The disappearance of most of the menhaden from the bay is contributing to the disappearance of the many species that rely on menhaden.
In May, a group of recreational fishermen from Maryland sued the Virginia Marine Resources Commission, a state agency, claiming it contributed to the decline of menhaden in and around Chesapeake Bay by “rubber stamping” the latest quotas set by the Atlantic commission.

The Southern Maryland Recreational Fishing Organization said the Virginia agency’s decision was contributing to declining populations of menhaden and other species that depend on them, and that it was harming the recreational fishing industry, which the organization said contributed $1.3 billion a year to the Virginia economy.

The maximum harvest the commission set for Virginia and the Atlantic coast “does not relieve the Virginia commission from the duty to analyze — based on state-specific considerations prescribed by statute — the appropriate maximum harvest in the Virginia portion of the bay, and appropriate conservation measures,” according to the complaint, filed May 10 in the Circuit Court for the city of Richmond.

Phil Zalesak, a spokesperson for the plaintiffs, said the group was seeking a hearing on the matter in September.

The suit accused the state agency of issuing the regulation outside the period set by state law of October through December and of failing to do its own analysis of the conditions in state waters when adopting the commission’s new quota. It asked the court to invalidate the state agency’s regulation and to require a new rule that would protect Virginia waters, including the state’s portion of the Chesapeake Bay.

The state agency declined to comment.

Omega Protein, a company based in Reedville, Virginia, that harvests menhaden for conversion into fish oil and other products, declined to comment on the lawsuit but endorsed the commission’s argument that menhaden are not overfished. Ben Landry, a spokesperson for the company, said that the commission’s current limit on taking menhaden from the Chesapeake Bay was one of the lowest in the 150-year history of the bay’s fishery and that there was no scientific basis for claims that the fish is locally depleted.
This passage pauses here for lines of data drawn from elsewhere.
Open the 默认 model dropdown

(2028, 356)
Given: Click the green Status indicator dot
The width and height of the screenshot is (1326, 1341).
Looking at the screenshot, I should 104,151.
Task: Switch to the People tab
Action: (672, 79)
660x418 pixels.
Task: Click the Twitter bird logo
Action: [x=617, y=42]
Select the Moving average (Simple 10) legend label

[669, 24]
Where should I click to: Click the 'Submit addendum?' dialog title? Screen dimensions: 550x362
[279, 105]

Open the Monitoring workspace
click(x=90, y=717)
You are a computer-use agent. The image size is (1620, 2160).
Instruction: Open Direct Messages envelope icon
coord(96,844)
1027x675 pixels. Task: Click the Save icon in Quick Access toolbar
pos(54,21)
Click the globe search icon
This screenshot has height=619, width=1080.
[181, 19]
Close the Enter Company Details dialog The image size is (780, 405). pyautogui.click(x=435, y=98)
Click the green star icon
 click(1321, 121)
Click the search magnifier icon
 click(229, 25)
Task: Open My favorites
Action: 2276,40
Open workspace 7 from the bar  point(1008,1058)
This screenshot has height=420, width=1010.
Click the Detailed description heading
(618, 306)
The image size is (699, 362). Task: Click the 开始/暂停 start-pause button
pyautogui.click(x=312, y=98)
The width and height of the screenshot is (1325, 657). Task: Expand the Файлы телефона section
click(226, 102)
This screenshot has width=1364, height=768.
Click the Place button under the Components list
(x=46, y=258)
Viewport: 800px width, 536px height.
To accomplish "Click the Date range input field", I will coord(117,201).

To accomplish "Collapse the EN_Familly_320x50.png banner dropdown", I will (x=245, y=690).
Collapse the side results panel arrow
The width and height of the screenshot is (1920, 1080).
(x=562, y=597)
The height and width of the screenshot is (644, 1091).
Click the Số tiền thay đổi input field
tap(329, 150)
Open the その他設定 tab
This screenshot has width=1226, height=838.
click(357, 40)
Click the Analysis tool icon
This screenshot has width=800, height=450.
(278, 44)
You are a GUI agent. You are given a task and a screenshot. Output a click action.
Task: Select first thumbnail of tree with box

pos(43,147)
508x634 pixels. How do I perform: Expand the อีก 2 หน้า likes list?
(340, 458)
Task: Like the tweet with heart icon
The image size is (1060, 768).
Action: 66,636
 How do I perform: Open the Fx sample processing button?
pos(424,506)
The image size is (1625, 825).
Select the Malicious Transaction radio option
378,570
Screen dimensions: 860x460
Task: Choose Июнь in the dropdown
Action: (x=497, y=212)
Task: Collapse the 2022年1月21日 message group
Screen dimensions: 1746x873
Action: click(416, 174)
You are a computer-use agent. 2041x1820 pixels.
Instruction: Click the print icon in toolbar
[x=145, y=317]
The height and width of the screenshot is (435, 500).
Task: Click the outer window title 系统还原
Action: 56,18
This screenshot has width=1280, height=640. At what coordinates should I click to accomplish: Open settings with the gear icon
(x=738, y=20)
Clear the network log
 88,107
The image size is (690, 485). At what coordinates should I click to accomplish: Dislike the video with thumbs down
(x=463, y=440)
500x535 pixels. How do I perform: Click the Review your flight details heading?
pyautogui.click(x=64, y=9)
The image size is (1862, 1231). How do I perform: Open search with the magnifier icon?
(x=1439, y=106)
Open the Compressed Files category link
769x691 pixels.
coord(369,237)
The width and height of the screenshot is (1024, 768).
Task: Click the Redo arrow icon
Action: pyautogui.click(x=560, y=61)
Landry pointed to striped bass as an example of a fish that was “critically depleted” in Atlantic waters for reasons other than its food source, attributing the problem to “excessive” recreational fishing that should be curbed by emergency regulations.

Paul Eidman, founder of Menhaden Defenders, a nonprofit that advocates rebuilding stocks of the species along the Atlantic and Gulf of Mexico coasts, accused Omega of using industrial techniques, including big ships and spotter planes, to catch menhaden in the Chesapeake Bay in numbers that are not sustainable and that contribute to the decline of other species.

“It’s about the impact that these massive 195-foot vessels have,” Eidman said in an interview. “They take millions and millions of fish at one time, and it basically strip mines portions of the bay. Game fish and birds and all these other creatures suffer for that. It’s not that the fish aren’t there; it’s that they are getting wiped out too fast for nature to replenish them.”

Outside the Chesapeake Bay, the number of menhaden has increased since the Atlantic commission determined in 2012 that the fish was being harvested at a rate that would exceed its reproductive capacity if not corrected. At the time, the agency temporarily cut its total allowable catch by 20 percent coastwide, and the fish population recovered within two years.

Evidence of their recent abundance can be found off the coasts of New York and New Jersey, where more of their predators, including humpback whales, tuna, sharks and bald eagles, have returned, Eidman said.